Get_Up Sample Code Questions

Question

Get_Up Sample Code Questions

Closed this issue 9 months ago · 1 comments

chance20210722 commented 9 months ago

In Get_Up.py, there is the following code

In line 198 "obs = np.zeros(6)", why should the parameter here be set to 6?

Answer 1 · 2024-04-28T12:20:35.000Z

It's a bug. The '6' is a hardcoded length that worked for the Get Up example because each get up behavior has 6 time slots, but it makes no sense to hardcode that information. For context, the observations follow a one-hot encoding scheme. Here are the expected observations for each time step, considering a behavior with 6 time slots:

First, the Reset function is called:

t=0, obs=[1,0,0,0,0,0]

Then, the Step function is called successively:

t=1, action 1 is stored, obs=[0,1,0,0,0,0]
t=2, action 2 is stored, obs=[0,0,1,0,0,0]
t=3, action 3 is stored, obs=[0,0,0,1,0,0]
t=4, action 4 is stored, obs=[0,0,0,0,1,0]
t=5, action 5 is stored, obs=[0,0,0,0,0,1]
t=6, action 6 is stored, obs=(the observation at this step is irrelevant)

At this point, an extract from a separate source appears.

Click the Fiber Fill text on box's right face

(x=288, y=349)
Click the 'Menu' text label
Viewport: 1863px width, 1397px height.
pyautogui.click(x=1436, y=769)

For the terminal step (t=6), the returned observation is not used by the learning algorithm. In the current implementation, I returned [0,0,0,0,0,0] or obs=np.zeros(6) as a dummy value. However, to allow behaviors with an arbitrary number of slots, it could be replaced by obs = self.obs[0]. I will fix this soon.